Each line below that contains "computer" counts once; report the total and nothing more.

START SOURCE RECORDS

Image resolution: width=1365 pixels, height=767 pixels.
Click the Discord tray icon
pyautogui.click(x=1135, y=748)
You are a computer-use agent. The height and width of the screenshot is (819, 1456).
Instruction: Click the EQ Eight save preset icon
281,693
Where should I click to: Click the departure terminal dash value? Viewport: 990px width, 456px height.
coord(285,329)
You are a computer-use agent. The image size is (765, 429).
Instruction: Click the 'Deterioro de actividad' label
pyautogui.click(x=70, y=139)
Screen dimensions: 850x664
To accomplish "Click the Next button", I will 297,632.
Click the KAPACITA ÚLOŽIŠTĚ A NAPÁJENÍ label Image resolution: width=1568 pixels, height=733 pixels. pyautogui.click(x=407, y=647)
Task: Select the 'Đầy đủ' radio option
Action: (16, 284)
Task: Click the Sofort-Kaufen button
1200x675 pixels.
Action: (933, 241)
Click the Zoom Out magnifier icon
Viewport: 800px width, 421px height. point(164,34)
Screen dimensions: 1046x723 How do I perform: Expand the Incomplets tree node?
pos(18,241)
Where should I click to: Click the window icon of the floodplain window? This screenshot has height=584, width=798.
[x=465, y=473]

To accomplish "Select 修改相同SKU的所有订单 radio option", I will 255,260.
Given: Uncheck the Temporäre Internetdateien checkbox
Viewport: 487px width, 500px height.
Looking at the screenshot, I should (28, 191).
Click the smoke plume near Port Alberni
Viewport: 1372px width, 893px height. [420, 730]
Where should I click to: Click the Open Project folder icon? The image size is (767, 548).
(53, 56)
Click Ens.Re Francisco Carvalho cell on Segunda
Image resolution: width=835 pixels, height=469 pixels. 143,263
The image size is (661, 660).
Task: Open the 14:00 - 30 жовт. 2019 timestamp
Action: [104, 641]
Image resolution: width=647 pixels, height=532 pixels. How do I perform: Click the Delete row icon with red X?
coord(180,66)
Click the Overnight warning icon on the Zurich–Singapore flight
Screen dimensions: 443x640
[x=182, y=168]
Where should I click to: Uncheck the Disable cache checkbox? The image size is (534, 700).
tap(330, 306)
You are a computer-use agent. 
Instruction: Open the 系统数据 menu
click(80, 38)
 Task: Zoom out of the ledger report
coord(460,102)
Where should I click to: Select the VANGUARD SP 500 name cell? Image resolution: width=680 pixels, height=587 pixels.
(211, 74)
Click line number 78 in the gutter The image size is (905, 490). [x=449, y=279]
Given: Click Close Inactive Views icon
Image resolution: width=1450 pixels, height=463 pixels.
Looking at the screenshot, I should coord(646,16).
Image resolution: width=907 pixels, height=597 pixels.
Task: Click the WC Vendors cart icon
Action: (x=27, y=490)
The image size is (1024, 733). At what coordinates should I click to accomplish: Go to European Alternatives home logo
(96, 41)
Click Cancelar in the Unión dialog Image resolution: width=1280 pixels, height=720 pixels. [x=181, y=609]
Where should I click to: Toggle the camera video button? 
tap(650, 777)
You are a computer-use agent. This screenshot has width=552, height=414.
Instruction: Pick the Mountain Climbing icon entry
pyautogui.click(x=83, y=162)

END SOURCE RECORDS

ANSWER FOR THE TASK: 4